_WRITTEN TASK_
Pick out every row below that contains the word "pixels", and copy each of those rows in full.
• • • • •
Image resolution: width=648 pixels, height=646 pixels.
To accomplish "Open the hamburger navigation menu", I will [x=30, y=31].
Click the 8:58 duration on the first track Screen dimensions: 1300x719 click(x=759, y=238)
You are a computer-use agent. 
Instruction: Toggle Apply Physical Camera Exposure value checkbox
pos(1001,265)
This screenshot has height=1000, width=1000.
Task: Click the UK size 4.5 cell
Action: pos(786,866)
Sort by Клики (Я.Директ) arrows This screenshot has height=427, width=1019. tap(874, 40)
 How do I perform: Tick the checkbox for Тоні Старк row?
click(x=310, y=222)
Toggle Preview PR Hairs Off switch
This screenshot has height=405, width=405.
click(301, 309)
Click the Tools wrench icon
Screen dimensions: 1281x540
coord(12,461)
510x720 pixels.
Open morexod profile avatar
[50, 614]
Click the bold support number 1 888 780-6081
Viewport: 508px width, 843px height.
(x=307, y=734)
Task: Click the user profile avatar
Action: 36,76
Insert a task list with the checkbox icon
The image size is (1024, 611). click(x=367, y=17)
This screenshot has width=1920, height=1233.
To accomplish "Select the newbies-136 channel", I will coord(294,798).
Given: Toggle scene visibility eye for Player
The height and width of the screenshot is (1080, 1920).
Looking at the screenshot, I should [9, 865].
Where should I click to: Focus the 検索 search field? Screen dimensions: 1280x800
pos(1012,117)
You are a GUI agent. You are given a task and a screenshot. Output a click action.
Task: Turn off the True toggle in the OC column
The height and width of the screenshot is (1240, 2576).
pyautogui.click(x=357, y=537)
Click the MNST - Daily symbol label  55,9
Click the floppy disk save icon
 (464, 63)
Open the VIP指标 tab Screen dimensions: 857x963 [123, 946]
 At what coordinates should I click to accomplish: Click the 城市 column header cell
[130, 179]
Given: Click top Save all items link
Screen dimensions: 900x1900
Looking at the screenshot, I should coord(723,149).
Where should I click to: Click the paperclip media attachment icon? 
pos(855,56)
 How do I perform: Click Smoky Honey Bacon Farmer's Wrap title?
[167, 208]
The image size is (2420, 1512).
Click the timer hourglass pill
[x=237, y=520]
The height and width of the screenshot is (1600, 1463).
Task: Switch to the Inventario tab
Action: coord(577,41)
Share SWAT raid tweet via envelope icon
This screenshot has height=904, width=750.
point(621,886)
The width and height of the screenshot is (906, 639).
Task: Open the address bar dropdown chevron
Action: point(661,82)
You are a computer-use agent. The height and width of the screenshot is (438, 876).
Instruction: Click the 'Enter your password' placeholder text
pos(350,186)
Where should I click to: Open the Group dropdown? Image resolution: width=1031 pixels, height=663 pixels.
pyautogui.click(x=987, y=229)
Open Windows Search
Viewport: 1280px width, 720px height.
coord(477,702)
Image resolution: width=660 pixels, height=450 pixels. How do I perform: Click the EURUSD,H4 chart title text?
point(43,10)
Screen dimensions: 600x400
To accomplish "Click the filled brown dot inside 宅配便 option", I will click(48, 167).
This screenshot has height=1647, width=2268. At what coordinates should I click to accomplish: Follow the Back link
• • • • •
_SOLUTION TO THE EXERCISE_
Image resolution: width=648 pixels, height=646 pixels.
510x720 pixels.
Where should I click to: Open the Group dropdown? Image resolution: width=1031 pixels, height=663 pixels.
Image resolution: width=660 pixels, height=450 pixels. How do I perform: Click the EURUSD,H4 chart title text?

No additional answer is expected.